### WHAT IS REQUIRED
Which lines in the data contain the word "fold"? Please copy each of them.

Dataset records:

_ _ _ _

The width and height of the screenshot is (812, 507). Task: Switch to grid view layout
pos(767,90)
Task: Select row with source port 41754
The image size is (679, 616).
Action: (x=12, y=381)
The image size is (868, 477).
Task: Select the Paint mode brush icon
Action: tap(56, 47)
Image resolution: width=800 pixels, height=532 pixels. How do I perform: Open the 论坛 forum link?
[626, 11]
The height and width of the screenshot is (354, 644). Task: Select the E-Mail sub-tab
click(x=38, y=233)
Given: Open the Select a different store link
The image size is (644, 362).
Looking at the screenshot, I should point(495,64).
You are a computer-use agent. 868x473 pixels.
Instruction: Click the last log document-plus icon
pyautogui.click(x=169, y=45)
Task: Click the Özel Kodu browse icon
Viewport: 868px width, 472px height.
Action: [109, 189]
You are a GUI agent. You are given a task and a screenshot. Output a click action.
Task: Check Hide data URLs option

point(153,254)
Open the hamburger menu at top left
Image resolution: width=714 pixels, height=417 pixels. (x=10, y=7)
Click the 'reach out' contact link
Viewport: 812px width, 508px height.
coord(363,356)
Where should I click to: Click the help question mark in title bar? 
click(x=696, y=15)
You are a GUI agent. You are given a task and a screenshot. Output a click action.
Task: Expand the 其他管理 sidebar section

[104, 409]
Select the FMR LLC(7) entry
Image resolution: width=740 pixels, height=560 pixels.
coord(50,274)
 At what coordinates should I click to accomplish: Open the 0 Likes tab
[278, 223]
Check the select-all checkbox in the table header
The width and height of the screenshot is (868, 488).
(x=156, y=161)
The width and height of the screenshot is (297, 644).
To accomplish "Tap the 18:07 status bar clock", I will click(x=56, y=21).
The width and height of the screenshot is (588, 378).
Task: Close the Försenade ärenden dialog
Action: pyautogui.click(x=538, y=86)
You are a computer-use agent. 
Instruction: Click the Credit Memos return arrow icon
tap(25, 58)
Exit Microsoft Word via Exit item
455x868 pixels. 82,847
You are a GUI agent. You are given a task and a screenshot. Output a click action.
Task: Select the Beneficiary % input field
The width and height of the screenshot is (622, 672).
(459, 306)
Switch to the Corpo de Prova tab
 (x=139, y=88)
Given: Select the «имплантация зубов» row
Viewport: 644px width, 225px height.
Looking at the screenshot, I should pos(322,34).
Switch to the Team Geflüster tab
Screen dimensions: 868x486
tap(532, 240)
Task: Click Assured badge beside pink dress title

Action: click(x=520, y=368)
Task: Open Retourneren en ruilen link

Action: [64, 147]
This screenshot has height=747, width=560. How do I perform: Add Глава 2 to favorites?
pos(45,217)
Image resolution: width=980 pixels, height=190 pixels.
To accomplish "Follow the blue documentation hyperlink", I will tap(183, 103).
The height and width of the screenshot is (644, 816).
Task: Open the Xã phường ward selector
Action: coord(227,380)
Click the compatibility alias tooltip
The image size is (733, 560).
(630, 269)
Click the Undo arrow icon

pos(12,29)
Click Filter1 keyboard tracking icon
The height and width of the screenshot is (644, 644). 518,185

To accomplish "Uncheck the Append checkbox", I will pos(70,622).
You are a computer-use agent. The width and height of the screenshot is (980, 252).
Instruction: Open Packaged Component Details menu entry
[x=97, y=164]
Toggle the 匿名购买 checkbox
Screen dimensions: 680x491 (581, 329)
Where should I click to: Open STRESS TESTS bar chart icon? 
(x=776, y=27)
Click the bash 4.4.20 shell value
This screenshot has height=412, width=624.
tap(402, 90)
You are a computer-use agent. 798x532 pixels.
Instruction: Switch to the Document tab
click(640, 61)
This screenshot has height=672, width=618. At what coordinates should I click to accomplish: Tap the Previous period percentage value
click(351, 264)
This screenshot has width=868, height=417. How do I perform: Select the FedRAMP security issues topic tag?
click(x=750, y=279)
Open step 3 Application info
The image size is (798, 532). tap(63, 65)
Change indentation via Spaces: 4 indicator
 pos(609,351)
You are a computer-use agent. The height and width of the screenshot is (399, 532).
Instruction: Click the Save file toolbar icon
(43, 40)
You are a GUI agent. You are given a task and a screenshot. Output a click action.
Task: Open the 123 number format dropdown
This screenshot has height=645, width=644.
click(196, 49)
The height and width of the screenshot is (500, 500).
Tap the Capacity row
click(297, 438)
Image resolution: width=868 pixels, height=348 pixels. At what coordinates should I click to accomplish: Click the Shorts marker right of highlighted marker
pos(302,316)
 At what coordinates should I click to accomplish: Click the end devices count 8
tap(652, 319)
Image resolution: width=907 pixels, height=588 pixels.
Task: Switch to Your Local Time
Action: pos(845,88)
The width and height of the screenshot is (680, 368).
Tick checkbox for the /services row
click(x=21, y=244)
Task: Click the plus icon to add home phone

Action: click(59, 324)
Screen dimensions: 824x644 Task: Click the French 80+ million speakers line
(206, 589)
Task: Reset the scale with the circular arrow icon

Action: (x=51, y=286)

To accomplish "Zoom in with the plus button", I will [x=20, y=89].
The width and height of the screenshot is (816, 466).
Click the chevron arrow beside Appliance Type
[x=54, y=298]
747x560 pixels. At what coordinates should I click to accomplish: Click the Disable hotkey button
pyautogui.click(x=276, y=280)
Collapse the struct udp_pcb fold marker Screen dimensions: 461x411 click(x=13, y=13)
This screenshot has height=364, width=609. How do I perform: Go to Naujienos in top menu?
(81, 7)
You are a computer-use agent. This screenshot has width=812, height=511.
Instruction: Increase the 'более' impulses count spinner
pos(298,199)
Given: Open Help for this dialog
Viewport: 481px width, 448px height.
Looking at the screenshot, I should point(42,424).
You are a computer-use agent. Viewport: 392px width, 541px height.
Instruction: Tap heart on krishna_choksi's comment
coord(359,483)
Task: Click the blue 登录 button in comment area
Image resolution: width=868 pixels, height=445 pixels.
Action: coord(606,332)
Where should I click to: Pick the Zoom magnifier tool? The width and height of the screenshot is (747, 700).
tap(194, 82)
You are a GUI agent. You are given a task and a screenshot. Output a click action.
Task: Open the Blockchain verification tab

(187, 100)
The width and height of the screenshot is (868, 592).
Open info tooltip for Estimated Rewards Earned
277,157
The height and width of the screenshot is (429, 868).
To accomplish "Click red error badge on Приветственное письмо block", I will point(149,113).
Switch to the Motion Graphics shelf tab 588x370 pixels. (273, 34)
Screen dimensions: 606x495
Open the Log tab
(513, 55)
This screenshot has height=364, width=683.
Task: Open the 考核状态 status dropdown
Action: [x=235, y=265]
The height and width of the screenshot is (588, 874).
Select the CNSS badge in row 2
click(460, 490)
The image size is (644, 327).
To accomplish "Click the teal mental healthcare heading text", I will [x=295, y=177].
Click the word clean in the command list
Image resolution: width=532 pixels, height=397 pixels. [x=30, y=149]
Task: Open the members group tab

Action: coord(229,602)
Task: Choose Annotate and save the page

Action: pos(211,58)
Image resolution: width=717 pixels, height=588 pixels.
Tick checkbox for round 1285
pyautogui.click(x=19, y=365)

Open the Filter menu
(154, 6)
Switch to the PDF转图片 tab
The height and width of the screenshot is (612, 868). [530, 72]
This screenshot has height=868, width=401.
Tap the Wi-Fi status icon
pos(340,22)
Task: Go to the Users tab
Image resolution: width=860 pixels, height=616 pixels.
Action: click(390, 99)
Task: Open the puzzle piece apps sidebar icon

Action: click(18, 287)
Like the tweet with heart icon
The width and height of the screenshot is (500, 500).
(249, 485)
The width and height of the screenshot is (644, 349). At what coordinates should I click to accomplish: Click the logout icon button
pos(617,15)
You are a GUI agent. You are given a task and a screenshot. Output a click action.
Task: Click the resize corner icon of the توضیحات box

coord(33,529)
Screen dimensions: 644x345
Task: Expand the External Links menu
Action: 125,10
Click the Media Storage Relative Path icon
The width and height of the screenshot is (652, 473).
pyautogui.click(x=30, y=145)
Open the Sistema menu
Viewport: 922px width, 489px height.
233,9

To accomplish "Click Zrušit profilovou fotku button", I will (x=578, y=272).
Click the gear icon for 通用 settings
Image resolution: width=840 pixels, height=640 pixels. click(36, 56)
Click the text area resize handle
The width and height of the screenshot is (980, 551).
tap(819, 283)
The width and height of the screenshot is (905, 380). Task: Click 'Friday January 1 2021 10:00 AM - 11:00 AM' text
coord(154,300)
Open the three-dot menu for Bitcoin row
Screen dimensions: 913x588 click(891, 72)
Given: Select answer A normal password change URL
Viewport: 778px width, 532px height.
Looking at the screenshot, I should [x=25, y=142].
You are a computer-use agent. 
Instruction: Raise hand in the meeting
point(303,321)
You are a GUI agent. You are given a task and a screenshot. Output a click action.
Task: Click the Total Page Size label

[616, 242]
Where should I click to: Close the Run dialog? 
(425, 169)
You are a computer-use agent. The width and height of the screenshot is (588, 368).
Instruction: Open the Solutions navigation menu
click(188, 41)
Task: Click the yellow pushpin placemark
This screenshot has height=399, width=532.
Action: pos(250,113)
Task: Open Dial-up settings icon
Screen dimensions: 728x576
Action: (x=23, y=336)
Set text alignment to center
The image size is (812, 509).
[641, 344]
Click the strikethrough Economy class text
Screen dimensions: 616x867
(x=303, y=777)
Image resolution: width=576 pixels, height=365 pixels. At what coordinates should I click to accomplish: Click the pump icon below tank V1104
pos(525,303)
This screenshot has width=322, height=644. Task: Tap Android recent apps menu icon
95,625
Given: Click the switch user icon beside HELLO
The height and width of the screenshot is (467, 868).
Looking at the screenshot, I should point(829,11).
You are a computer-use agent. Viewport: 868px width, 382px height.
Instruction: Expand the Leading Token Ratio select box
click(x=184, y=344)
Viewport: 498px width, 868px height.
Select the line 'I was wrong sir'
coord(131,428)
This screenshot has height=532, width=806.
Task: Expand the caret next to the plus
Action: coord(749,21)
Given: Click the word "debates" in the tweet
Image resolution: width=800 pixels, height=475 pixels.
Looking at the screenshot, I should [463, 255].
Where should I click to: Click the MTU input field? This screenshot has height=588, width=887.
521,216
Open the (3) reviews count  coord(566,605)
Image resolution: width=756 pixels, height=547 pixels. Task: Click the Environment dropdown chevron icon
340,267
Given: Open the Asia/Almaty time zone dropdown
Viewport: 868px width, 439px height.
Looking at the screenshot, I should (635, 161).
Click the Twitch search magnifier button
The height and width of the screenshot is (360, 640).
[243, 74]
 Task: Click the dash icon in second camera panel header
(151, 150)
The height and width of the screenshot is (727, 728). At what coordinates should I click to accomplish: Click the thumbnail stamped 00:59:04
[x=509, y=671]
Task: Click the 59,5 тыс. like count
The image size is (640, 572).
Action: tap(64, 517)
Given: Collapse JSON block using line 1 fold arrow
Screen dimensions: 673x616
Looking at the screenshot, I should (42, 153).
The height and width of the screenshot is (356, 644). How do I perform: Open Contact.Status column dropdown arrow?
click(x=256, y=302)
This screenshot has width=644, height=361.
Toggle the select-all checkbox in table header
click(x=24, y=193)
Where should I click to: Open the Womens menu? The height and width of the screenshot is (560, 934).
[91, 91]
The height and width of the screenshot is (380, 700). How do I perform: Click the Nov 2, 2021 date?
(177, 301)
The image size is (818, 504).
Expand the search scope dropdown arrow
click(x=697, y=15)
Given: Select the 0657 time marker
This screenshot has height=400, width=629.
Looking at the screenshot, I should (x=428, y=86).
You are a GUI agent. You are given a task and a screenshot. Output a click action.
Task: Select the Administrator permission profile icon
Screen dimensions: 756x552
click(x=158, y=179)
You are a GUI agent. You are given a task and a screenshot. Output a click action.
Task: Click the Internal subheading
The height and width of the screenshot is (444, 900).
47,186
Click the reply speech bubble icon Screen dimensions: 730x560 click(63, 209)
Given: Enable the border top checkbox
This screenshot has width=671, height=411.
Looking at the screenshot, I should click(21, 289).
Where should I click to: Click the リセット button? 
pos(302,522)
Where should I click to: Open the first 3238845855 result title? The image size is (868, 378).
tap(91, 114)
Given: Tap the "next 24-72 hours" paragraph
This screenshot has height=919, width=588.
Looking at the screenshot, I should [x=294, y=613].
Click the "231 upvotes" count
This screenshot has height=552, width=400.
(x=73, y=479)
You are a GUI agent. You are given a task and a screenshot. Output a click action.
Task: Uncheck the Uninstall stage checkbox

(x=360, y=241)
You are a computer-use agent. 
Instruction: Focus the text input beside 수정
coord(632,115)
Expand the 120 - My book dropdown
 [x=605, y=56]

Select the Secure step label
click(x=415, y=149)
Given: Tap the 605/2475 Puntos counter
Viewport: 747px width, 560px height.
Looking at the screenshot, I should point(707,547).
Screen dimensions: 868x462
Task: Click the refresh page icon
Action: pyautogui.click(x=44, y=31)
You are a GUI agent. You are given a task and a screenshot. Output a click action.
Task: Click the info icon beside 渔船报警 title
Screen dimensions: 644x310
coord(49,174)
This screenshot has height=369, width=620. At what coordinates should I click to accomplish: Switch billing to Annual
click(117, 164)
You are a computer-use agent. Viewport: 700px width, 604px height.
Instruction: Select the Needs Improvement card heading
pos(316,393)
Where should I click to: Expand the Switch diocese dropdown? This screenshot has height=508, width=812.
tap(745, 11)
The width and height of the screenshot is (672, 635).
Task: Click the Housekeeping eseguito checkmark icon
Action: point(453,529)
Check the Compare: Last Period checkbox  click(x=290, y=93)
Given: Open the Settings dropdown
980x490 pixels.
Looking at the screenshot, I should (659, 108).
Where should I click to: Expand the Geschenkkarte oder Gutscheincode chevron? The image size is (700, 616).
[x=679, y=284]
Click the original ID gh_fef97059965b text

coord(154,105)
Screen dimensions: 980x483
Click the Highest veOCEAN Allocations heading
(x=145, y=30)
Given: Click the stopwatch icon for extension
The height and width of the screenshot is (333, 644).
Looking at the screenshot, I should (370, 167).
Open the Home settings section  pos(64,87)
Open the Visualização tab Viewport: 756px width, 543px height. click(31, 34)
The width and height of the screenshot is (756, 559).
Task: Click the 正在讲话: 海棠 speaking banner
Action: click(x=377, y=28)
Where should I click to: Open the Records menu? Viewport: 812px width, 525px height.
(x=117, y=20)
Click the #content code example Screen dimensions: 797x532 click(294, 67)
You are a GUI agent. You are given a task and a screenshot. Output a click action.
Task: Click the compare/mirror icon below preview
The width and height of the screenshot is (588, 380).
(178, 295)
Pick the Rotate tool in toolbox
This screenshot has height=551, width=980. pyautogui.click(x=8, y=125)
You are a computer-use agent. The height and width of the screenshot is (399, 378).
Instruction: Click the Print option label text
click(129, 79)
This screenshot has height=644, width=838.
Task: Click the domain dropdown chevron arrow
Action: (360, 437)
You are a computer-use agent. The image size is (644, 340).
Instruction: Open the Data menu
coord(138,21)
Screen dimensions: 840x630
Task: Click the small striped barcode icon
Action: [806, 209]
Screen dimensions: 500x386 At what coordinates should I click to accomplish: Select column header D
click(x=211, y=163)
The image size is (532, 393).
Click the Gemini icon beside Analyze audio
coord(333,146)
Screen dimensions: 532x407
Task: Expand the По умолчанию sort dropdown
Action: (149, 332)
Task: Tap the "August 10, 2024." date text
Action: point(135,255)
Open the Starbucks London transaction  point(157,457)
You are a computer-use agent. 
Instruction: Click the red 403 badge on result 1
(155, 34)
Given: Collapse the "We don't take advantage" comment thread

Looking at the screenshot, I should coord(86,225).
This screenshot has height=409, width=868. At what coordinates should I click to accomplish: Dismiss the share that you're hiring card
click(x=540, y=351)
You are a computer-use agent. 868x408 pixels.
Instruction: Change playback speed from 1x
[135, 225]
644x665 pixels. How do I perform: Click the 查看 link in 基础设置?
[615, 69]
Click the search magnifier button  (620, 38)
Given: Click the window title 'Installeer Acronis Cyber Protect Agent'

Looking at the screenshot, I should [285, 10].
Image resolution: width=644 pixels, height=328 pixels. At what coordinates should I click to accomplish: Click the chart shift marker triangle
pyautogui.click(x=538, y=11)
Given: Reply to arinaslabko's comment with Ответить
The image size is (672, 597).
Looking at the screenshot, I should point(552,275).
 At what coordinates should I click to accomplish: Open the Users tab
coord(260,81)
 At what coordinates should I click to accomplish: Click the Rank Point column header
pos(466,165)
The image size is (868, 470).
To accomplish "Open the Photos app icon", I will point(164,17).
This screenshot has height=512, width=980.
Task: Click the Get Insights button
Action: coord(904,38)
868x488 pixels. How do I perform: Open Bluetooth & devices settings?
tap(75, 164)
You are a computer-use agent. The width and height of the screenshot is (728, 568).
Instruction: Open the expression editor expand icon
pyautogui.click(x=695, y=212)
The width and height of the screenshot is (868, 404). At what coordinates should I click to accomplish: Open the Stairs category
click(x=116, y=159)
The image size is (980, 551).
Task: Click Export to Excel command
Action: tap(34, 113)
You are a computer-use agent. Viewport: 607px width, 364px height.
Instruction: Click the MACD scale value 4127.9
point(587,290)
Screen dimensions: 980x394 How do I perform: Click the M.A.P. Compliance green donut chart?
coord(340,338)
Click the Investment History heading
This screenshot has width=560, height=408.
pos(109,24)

_ _ _ _

### RESPONSE
Collapse the struct udp_pcb fold marker Screen dimensions: 461x411 click(x=13, y=13)
Given: Collapse JSON block using line 1 fold arrow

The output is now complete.